> [WORK TO BE COMPLETED] Scan the listing below. Return every line containing the string "will".

> [DATASET RECORDS]
((
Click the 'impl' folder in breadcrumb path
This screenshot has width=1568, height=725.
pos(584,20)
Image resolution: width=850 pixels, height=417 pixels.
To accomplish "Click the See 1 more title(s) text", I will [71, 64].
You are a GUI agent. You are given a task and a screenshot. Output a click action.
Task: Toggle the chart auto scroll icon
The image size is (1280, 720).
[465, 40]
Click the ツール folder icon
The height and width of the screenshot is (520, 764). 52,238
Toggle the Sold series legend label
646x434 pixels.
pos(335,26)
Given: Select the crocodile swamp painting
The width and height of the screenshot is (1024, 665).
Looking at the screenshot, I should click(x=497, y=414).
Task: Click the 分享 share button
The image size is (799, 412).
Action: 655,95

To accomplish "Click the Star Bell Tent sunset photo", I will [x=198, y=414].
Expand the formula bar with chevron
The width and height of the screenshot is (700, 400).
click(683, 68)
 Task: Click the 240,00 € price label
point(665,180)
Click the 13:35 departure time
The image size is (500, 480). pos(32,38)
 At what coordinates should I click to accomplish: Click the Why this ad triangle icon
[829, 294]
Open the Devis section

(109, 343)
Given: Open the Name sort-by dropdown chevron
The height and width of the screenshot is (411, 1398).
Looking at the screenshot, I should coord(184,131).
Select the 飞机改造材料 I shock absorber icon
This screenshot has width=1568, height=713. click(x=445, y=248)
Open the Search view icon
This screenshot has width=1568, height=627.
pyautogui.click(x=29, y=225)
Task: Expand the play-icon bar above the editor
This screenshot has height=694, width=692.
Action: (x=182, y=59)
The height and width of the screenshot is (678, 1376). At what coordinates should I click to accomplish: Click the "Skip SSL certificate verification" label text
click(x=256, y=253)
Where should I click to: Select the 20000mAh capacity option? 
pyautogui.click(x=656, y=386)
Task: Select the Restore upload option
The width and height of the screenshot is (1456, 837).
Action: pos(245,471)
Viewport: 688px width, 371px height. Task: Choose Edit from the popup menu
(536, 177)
))
> [TASK RESULT]
To accomplish "Click the See 1 more title(s) text", I will [71, 64].
To accomplish "Click the Star Bell Tent sunset photo", I will [x=198, y=414].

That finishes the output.